Recentrifuge generates CSV/TSV extra files or an Excel file with various sheets containing diverse statistics and detailed numeric results useful for downstream applications.

Notes

Python version

Support for Python 3.6 will be dropped very soon. Support for Python 3.7 will be dropped soon after its support end of life in 2023.

Python version under 3.6 is no supported as Recentrifuge uses new syntax features of Python 3.6, like syntax for variable annotations (PEP 526) and formatted string literals (PEP 498). The syntax for type annotations was introduced in Python 3.5 (PEP 484) but it is with Python 3.6 when it has achieved maturity for variable annotations. Powerful tools for static type analysis in Python have evolved along with these standards.

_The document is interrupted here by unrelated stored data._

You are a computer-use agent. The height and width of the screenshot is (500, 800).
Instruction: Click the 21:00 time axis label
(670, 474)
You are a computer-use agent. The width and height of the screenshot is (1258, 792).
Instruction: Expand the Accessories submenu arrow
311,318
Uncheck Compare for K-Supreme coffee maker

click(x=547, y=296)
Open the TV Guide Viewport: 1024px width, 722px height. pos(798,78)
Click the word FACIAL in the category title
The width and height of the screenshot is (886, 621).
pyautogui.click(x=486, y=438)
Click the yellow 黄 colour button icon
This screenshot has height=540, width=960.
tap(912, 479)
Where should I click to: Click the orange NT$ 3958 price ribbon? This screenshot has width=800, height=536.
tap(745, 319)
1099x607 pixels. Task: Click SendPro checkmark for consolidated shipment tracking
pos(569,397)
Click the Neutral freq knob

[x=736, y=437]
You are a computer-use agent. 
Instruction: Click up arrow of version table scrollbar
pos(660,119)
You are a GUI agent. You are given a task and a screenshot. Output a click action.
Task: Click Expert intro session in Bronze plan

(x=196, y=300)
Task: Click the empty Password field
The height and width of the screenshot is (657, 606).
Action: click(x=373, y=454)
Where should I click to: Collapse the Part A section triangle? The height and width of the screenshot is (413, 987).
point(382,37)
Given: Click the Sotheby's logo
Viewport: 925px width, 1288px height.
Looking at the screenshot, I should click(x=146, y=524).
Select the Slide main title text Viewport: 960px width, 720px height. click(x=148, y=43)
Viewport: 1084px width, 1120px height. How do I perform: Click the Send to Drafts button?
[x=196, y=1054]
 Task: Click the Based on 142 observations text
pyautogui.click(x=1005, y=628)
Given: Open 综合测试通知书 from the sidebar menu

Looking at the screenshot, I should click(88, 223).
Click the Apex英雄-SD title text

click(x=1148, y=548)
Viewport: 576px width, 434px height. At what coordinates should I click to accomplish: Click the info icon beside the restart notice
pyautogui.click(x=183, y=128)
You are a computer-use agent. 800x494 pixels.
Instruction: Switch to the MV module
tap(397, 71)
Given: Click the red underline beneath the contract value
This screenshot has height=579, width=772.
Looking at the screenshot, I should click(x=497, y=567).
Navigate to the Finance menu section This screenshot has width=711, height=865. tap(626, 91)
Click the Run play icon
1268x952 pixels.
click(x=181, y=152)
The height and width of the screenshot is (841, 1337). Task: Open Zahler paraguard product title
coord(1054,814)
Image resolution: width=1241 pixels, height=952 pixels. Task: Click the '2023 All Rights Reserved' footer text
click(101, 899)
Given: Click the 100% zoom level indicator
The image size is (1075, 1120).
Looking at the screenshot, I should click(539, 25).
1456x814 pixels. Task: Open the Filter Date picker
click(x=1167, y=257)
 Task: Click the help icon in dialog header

The development of Recentrifuge includes checks with pylint and mypy. A code whose aim is to perform a robust comparative metagenomic analysis is a very good candidate for robust coding.

Support for LMAT plasmids classification

One of the most interesting but still quite unknown features of the LMAT software is its ability to properly classify over 4000 plasmids. These plasmids are assigned a taxonomical id (taxid) beyond the NCBI system. Recentrifuge offers support for this extended classification but requires the LMAT provided file plasmid.names.txt located in the same directory as the NCBI nodes information files. This location is controlled by the flag -n/--nodespath.

If Recentrifuge finds the plasmid.names.txt file, it will parse the plasmids taxid and name using ad hoc regular expressions in order to present the user with a meaningful name for the very diverse plasmids. Recentrifuge is also doing a check to assure that every plasmid in the file is compatible with the NCBI taxonomy used so that only those passing are added. Further details here.

Preparing a virtualenv for Recentrifuge

Before you can follow the step-by-step instructions below, you need pyenv installed in your system. If you don't have it installed on your computer, please see pyenv installation instructions.

If you already have it on your system, please update pyenv:

> pyenv update

Get the filtered list of available kernels:

> pyenv install --list | grep " 3\.[891]"

Install the desired Python version (for example, 3.11.1):

> pyenv install 3.11.1

Check versions to be sure that Python 3.11.1 is now available:

> pyenv versions

Create and check the new virtual environment:

> pyenv virtualenv 3.11.1 rcf_3.11.1
> pyenv virtualenvs

Activate the virtual environment and update pip:

> pyenv activate rcf_3.11.1
> pip install --upgrade pip

Now you can easily proceed to install Recentrifuge (see Option 1 under Getting the code) in your new virtual environment.